From: Neil Spring <ntspring@meta.com>
To: netdev@vger.kernel.org
Cc: edumazet@google.com, ncardwell@google.com, kuniyu@google.com,
davem@davemloft.net, kuba@kernel.org, dsahern@kernel.org,
pabeni@redhat.com, horms@kernel.org, shuah@kernel.org,
linux-kselftest@vger.kernel.org, ntspring@meta.com,
bpf@vger.kernel.org, martin.lau@linux.dev, daniel@iogearbox.net
Subject: [PATCH net-next v13 0/2] tcp: rehash onto different local ECMP path on retransmit timeout
Date: Thu, 11 Jun 2026 18:00:45 -0700 [thread overview]
Message-ID: <20260612010047.1377331-1-ntspring@meta.com> (raw)
Currently sk_rethink_txhash() re-rolls the socket's txhash on RTO,
PLB, and spurious-retransmission events, but the new hash is not
propagated into the IPv6 ECMP path selection. The cached
route is reused and fib6_select_path() is never re-invoked, so
the connection uses the same local ECMP decision.
This series adds the two missing pieces:
1. __sk_dst_reset() alongside sk_rethink_txhash() so the cached dst
is invalidated and the next transmit triggers a fresh route lookup.
2. fl6->mp_hash set from sk_txhash before each route lookup so
fib6_select_path() picks a path from the (potentially re-rolled) hash.
The override applies only to fib_multipath_hash_policy 0 (the default L3
policy). Its hash includes the flow label, but that is 0 by default
(np->flow_label is unset; auto_flowlabels computes the on-wire label
later, per packet), so flows to the same peer share one local path.
Keying it on sk_txhash makes that local path per-connection and lets a
rehash re-select it; even when a flow label is present (reflected REPFLOW
or explicitly set) only local path selection changes -- the on-wire flow
label is unaffected.

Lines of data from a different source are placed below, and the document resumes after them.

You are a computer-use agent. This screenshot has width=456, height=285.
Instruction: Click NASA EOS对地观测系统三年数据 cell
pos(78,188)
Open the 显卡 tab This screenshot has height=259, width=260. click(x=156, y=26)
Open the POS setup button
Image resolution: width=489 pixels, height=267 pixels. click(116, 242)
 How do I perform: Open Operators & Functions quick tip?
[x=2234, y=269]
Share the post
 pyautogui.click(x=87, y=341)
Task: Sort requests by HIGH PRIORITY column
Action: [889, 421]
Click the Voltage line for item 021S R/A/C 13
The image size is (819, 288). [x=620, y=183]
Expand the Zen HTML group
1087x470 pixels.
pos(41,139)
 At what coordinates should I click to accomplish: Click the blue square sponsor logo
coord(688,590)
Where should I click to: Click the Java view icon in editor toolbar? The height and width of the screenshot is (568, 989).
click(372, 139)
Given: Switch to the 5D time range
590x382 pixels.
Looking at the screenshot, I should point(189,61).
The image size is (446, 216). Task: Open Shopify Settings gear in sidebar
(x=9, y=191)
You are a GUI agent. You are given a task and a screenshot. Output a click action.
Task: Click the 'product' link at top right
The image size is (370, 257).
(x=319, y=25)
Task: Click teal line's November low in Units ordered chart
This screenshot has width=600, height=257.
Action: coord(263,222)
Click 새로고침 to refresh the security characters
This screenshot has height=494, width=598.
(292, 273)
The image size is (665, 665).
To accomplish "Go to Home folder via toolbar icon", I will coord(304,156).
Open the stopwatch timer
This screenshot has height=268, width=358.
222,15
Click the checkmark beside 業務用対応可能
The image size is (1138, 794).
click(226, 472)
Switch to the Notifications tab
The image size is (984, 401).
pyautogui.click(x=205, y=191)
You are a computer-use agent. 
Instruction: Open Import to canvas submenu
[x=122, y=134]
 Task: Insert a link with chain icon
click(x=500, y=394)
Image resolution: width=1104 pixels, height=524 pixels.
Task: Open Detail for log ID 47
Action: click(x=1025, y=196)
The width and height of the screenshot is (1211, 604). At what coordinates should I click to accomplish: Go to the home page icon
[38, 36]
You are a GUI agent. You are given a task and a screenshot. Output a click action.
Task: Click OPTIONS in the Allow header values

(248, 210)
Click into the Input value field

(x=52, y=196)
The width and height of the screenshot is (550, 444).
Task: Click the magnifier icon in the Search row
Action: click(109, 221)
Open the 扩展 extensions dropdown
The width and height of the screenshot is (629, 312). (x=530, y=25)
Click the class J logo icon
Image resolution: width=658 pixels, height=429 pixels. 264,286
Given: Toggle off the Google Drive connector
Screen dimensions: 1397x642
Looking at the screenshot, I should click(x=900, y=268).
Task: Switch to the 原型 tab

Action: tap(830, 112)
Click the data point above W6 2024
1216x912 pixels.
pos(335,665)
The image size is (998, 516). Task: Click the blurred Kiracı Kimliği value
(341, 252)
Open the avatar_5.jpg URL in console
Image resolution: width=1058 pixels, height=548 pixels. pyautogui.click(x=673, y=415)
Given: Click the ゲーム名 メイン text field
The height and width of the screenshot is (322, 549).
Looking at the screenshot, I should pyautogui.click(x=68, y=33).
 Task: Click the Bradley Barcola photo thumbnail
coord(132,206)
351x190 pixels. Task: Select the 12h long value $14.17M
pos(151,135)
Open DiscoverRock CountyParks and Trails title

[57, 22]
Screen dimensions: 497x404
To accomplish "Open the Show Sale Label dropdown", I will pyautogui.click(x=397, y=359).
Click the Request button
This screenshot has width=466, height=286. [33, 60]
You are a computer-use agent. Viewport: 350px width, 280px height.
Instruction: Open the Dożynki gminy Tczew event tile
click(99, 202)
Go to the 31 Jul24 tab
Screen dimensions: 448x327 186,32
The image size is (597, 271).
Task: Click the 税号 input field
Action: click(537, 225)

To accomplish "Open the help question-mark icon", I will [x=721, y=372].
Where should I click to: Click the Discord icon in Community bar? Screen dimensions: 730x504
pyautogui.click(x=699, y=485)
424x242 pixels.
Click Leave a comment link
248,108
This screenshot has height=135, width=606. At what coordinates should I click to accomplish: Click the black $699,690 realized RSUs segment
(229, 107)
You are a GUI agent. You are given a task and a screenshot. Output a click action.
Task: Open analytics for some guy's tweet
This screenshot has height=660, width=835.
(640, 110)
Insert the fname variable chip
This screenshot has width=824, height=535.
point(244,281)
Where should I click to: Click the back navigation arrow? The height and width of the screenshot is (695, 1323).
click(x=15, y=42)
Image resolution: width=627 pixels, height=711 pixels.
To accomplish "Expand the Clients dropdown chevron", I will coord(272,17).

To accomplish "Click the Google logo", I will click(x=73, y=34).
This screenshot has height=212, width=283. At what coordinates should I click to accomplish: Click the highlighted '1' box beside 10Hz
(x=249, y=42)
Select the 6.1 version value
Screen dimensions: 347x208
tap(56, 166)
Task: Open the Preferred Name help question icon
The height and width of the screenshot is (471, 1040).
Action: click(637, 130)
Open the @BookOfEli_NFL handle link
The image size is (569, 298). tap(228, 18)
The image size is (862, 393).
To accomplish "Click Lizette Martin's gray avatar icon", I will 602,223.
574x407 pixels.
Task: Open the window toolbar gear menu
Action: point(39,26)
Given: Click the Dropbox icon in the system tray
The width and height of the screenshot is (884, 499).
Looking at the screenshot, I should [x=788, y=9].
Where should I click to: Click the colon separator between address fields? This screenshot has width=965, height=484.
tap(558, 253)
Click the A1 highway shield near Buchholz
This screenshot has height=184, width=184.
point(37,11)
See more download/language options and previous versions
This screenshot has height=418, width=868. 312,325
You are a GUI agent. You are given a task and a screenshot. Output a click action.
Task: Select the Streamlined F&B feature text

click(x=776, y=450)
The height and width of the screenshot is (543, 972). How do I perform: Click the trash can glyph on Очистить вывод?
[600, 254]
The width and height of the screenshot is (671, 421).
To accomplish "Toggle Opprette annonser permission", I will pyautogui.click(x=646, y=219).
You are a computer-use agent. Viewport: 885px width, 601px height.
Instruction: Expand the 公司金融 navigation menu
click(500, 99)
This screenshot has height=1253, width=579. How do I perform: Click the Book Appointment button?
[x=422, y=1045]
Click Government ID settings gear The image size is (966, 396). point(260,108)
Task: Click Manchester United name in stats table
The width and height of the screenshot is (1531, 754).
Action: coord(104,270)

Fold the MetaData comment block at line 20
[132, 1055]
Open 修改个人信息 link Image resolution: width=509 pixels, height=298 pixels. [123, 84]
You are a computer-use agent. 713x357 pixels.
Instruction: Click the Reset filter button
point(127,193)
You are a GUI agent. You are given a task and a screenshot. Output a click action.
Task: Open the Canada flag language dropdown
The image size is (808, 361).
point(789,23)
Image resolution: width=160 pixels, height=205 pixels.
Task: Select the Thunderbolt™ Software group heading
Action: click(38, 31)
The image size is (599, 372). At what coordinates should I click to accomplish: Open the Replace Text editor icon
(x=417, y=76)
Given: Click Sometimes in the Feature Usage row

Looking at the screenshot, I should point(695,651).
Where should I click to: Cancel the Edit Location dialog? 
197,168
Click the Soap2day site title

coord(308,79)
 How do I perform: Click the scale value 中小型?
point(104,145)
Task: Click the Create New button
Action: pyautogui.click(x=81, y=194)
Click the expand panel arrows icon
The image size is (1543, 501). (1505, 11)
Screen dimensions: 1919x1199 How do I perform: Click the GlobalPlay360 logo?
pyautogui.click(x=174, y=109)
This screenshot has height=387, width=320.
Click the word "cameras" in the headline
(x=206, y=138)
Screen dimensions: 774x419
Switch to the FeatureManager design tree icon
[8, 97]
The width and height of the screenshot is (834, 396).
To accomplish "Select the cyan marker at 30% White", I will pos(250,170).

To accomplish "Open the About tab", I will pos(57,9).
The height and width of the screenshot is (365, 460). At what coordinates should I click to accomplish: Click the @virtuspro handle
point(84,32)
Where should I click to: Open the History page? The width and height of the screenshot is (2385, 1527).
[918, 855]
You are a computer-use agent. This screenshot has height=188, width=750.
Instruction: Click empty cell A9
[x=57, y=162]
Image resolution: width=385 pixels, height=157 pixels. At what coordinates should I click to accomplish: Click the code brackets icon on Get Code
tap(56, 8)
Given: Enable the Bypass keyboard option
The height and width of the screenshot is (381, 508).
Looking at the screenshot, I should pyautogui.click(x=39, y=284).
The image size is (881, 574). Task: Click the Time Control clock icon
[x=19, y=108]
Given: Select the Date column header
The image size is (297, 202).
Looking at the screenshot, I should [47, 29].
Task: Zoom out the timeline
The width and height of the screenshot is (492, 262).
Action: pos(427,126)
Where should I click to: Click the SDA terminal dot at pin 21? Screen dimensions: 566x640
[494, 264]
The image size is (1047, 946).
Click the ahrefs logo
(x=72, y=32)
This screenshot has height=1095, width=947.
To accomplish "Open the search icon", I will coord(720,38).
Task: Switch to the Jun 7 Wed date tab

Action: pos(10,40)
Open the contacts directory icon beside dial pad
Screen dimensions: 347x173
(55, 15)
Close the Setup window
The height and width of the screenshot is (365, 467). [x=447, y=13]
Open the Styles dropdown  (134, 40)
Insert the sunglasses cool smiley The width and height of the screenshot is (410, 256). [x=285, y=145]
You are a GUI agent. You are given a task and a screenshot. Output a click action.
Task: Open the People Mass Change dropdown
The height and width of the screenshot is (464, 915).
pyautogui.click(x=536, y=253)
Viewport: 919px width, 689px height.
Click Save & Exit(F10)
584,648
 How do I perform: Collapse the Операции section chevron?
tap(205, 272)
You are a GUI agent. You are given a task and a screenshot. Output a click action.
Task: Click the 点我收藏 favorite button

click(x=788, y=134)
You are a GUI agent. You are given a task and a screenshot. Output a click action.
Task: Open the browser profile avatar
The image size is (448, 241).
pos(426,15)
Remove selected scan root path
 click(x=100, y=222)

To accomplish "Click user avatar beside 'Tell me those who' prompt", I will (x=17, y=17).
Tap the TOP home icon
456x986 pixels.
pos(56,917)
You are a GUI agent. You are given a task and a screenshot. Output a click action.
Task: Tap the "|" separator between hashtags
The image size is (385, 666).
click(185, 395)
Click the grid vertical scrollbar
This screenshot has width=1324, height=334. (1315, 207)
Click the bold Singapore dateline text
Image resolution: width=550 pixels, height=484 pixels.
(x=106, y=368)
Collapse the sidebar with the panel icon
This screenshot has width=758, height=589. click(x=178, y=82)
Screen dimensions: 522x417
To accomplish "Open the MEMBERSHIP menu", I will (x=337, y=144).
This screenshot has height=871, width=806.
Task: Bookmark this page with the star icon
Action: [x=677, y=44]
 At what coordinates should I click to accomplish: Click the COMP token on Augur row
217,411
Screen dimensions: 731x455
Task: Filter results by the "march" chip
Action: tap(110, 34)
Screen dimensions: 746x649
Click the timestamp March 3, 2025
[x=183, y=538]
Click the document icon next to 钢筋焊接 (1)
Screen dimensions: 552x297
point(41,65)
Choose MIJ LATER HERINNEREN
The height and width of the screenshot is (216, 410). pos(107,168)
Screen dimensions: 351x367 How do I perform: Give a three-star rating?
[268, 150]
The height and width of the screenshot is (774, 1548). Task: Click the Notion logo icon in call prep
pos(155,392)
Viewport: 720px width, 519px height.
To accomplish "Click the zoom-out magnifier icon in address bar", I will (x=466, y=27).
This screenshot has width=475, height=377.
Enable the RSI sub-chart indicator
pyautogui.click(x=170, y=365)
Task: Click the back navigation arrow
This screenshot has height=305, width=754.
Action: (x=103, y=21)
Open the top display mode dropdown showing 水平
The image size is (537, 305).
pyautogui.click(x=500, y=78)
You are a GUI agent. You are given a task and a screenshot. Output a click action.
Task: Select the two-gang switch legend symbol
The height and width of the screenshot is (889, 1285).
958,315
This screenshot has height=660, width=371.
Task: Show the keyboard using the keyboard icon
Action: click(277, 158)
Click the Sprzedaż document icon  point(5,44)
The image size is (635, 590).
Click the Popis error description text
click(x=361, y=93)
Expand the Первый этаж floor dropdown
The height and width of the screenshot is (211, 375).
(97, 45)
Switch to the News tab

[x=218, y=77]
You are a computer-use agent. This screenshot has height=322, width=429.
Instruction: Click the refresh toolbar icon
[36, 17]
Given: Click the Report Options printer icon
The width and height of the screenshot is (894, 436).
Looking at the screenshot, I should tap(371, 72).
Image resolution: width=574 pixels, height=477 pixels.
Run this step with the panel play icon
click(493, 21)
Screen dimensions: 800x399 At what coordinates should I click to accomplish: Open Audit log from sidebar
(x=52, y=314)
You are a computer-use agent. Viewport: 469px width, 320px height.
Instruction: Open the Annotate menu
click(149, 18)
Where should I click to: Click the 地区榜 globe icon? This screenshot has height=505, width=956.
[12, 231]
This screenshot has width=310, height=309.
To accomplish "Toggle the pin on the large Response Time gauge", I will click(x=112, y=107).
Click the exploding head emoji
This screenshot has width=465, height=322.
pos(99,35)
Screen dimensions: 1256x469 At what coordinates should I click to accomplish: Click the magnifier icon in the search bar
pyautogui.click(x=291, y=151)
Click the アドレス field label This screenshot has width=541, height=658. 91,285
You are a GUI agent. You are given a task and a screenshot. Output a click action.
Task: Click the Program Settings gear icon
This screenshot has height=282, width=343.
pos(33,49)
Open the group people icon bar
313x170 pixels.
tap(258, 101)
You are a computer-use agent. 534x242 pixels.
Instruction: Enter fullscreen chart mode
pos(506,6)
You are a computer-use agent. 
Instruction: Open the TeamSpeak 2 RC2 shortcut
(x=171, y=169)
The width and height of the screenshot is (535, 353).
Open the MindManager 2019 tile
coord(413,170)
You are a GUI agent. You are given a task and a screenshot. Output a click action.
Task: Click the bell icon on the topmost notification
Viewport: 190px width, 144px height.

Policies 1-3 are left unchanged.
Patch 1 is the kernel change; patch 2 adds selftests covering SYN
rehash, SYN/ACK rehash, midstream RTO rehash, midstream ACK rehash
(spurious retransmission), PLB rehash, a policy 1 negative test,
a flowlabel leak regression test, two dst rebuild consistency
tests (normal and syncookie) verifying that natural route
invalidation does not cause unintended path changes, and a
syncookie server path consistency test verifying that the SYN-ACK
and post-cookie ACKs use the same ECMP nexthop.
Changes since v12: https://lore.kernel.org/netdev/20260604212246.265079-1-ntspring@meta.com/
Patch 1:
- Factor the repeated policy-0 IPv6 mp_hash assignment into a shared
ip6_ecmp_set_mp_hash() helper (Paolo Abeni)
- Replace the open-coded txhash reroll + dst reset at the three rehash
sites with a __sk_rethink_txhash_reset_dst() helper, kept separate
from sk_rethink_txhash() so dst_negative_advice()'s dst op still runs
(Paolo Abeni)
Patch 2:
- Check the first rehash attempt's exit status directly instead of via
$? (shellcheck SC2181), and drop the redundant fail_reason capture on
the tolerated first attempt (Paolo Abeni)
- Redirect the remaining slowwait stdout to /dev/null so loopy_wait's
counter output cannot leak into the captured failure message
(Sashiko AI review)
Changes since v11: https://lore.kernel.org/netdev/20260602181428.2318919-1-ntspring@meta.com/
Patch 1:
- Fix the IPv6-only rule to exclude IPv4-mapped connections: key the
cookie txhash on skb->protocol, not sk->sk_family (Sashiko AI review)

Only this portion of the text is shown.